── Data to process ──

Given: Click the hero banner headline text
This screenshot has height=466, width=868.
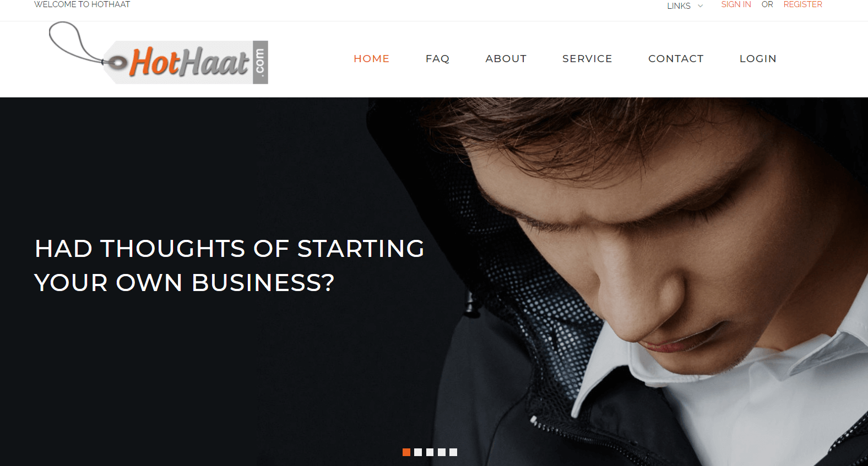Looking at the screenshot, I should [229, 265].
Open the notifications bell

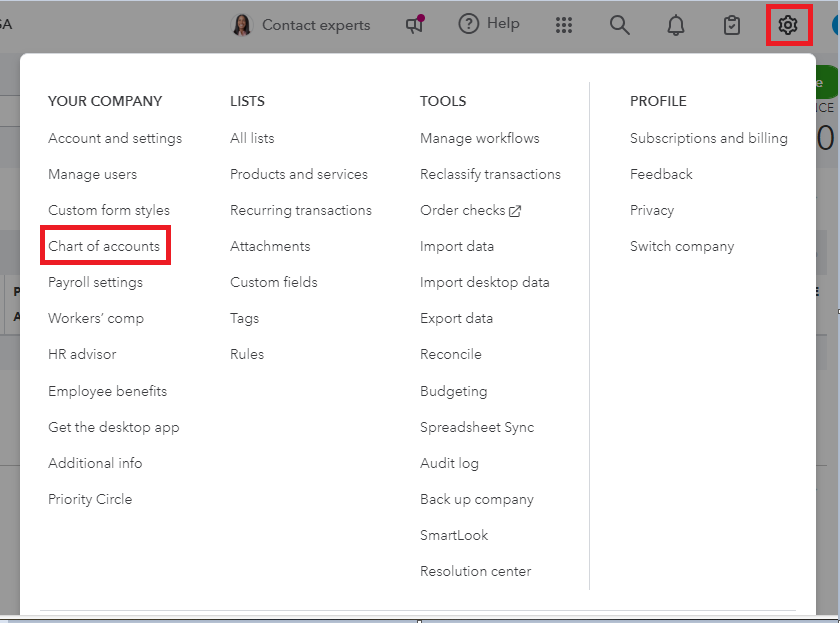pos(676,25)
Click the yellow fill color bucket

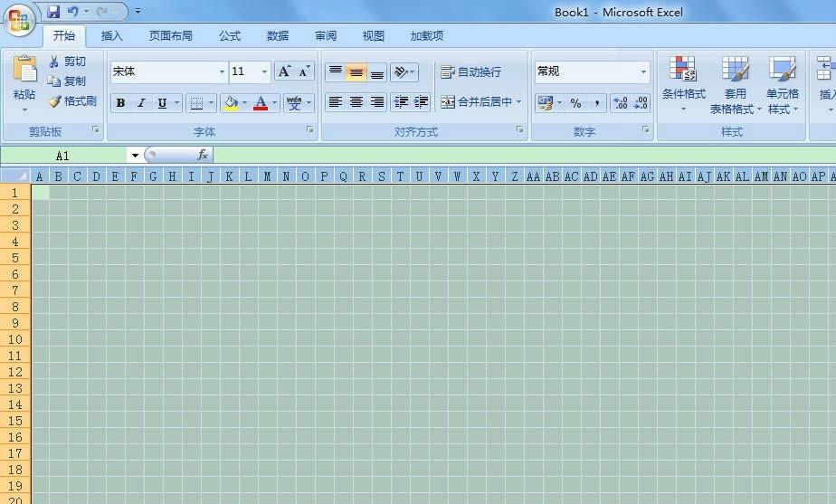point(232,103)
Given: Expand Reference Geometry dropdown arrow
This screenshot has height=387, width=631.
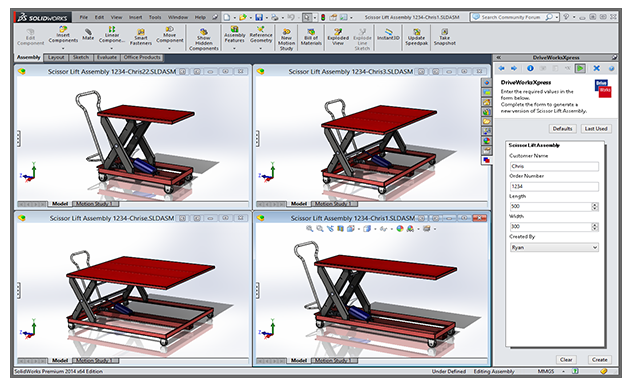Looking at the screenshot, I should coord(260,48).
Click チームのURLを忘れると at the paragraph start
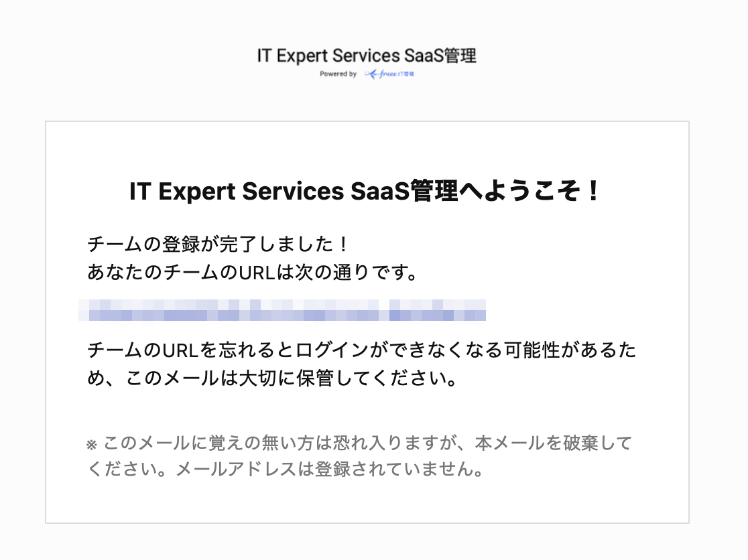This screenshot has height=560, width=748. coord(190,350)

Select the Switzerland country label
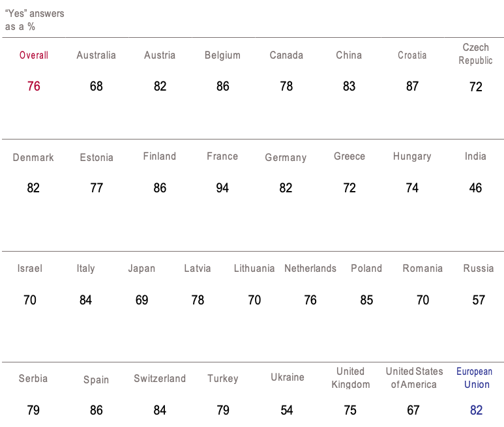[x=160, y=379]
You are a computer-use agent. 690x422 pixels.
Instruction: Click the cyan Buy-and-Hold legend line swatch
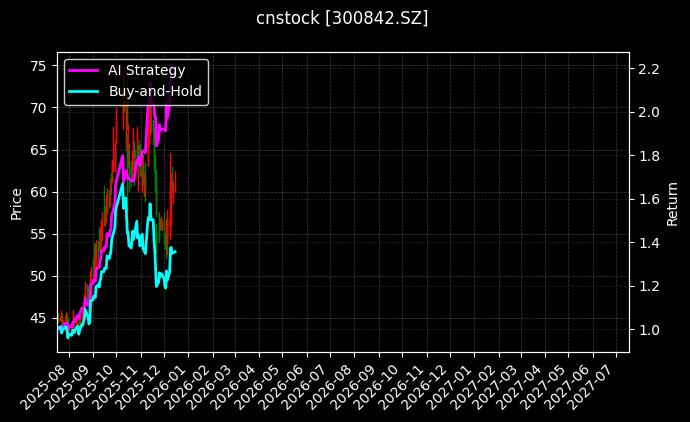84,91
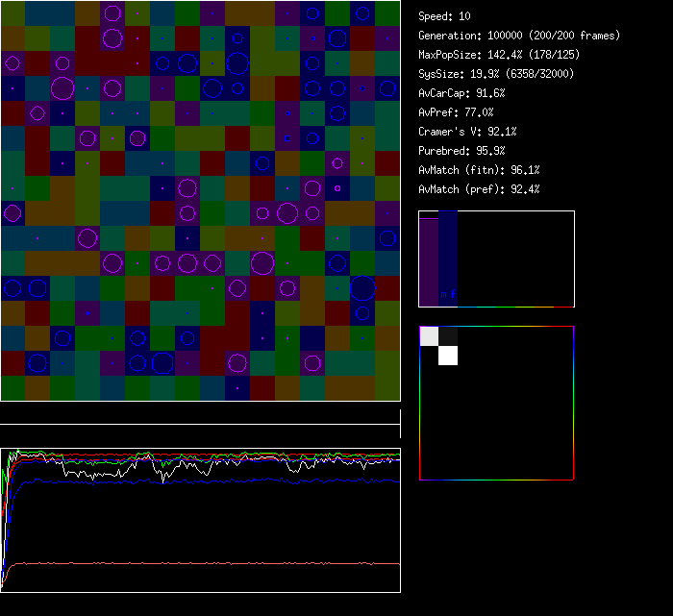Select the MaxPopSize statistic line
Image resolution: width=673 pixels, height=616 pixels.
coord(499,55)
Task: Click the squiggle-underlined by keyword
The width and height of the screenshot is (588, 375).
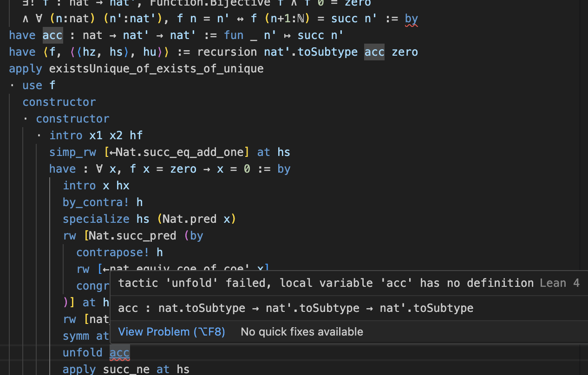Action: click(x=411, y=19)
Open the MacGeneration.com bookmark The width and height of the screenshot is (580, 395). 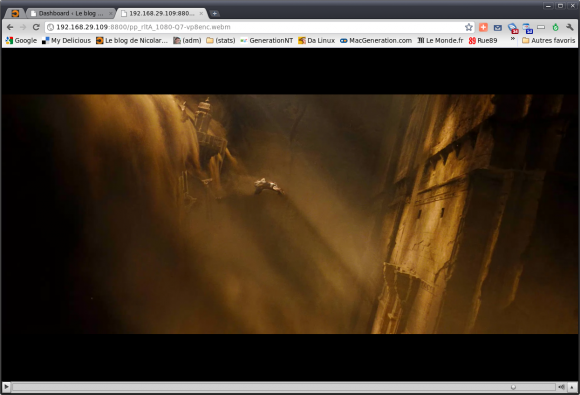coord(376,40)
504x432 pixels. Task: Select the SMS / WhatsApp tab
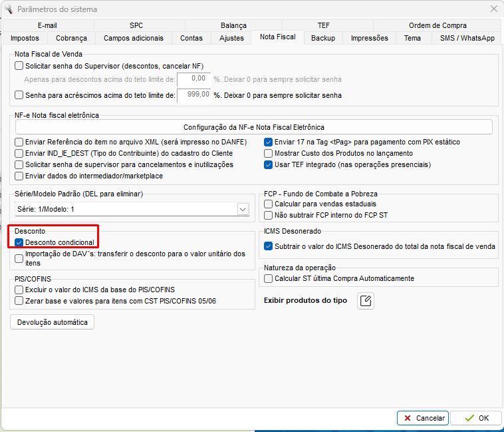click(467, 38)
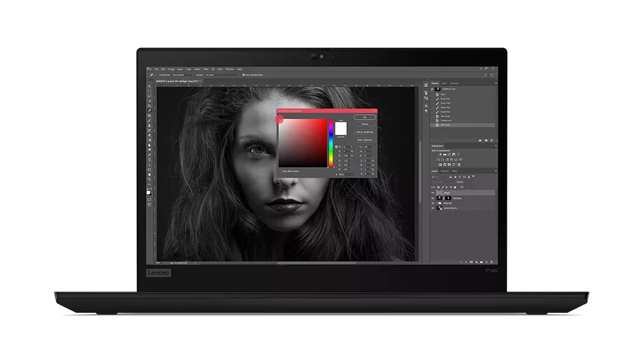Toggle the Show Sampling Ring checkbox
Viewport: 644px width, 362px height.
click(x=244, y=75)

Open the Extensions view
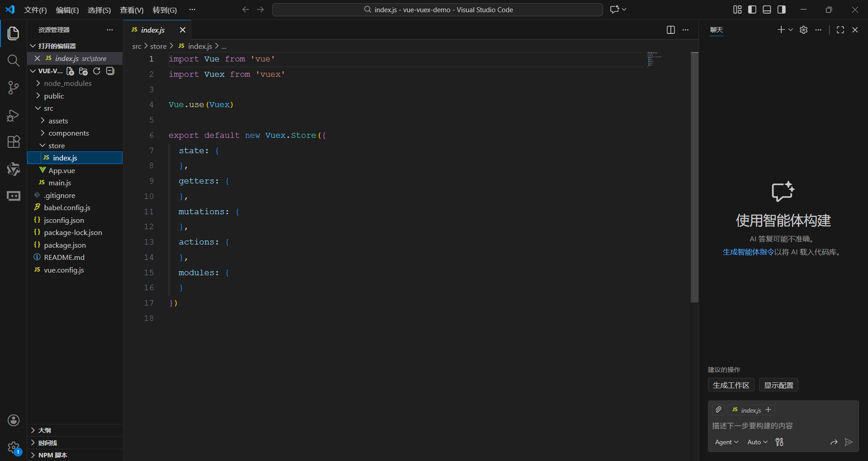[14, 142]
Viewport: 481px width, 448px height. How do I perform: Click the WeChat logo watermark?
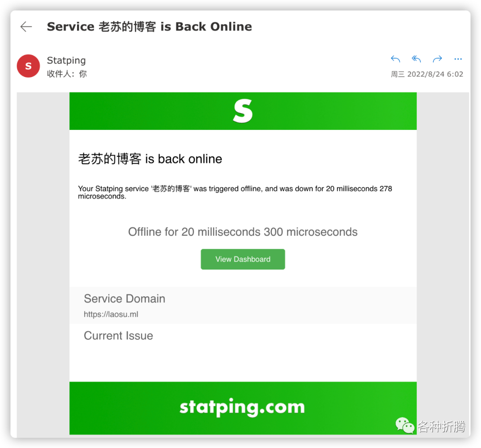pyautogui.click(x=404, y=426)
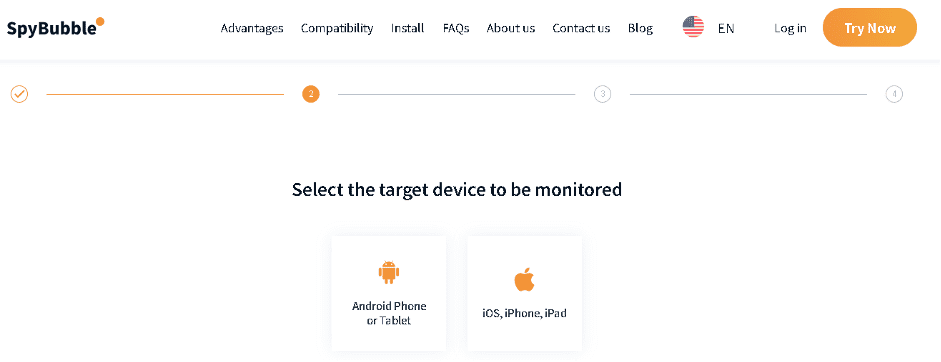Click the Try Now button
941x362 pixels.
point(870,28)
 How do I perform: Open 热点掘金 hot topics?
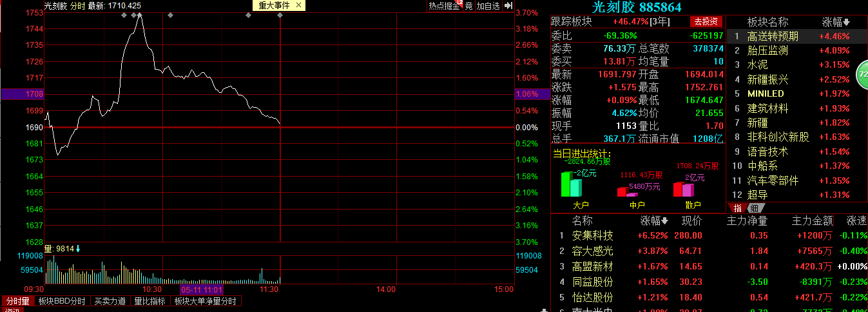click(444, 6)
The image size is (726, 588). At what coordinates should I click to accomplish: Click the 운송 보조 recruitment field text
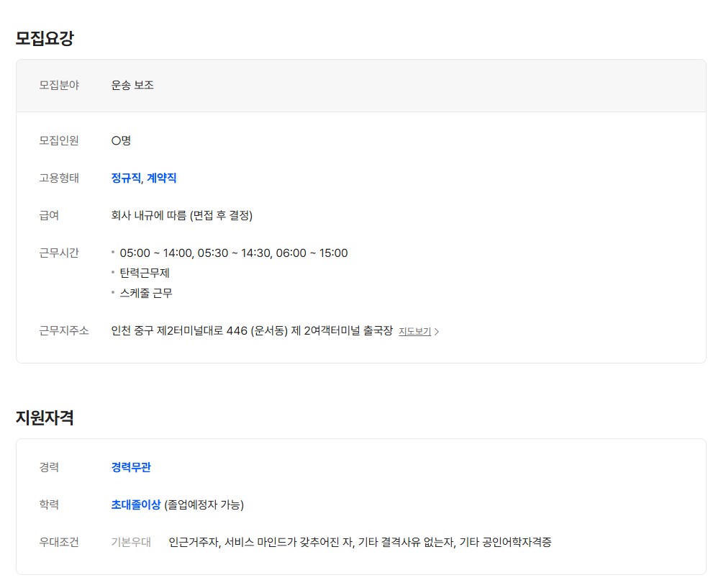coord(132,85)
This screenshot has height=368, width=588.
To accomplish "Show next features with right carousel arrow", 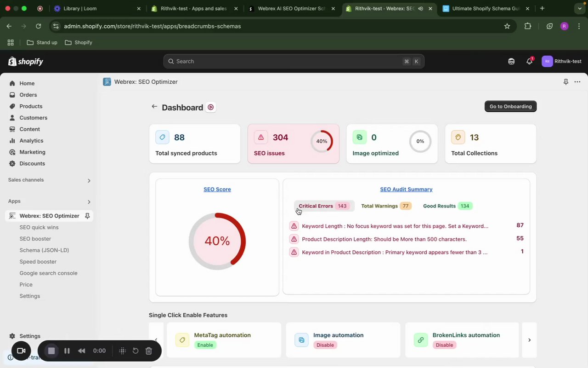I will 529,340.
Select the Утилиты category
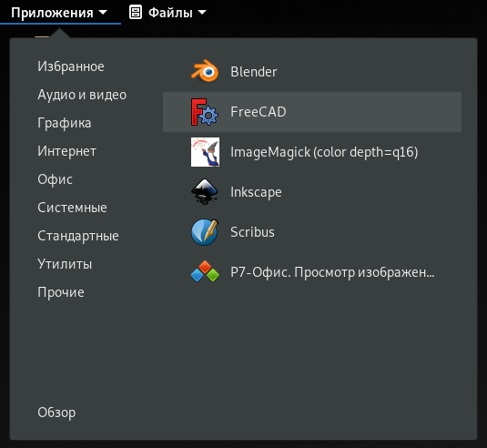The image size is (487, 448). click(x=65, y=264)
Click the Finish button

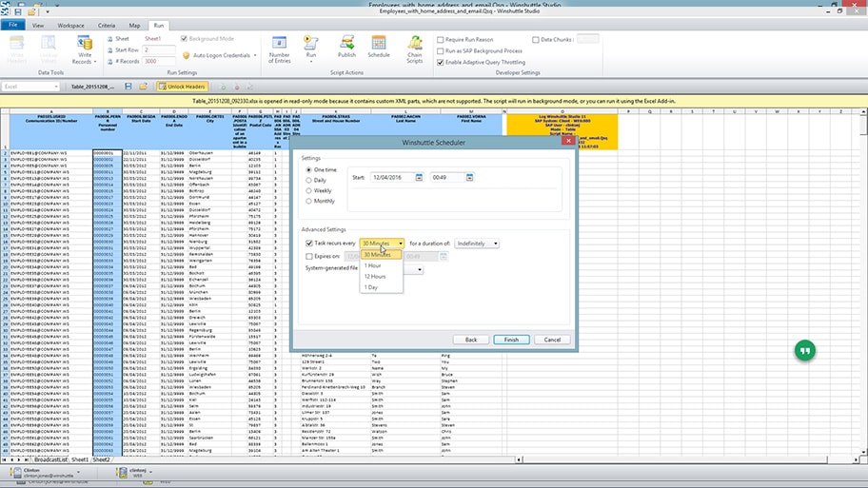[511, 340]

───

* Your assignment *
Extract all lines of the records above that include "Given".

* Answer below *
Given: Click the hero banner headline text
Given: Expand Reference Geometry dropdown arrow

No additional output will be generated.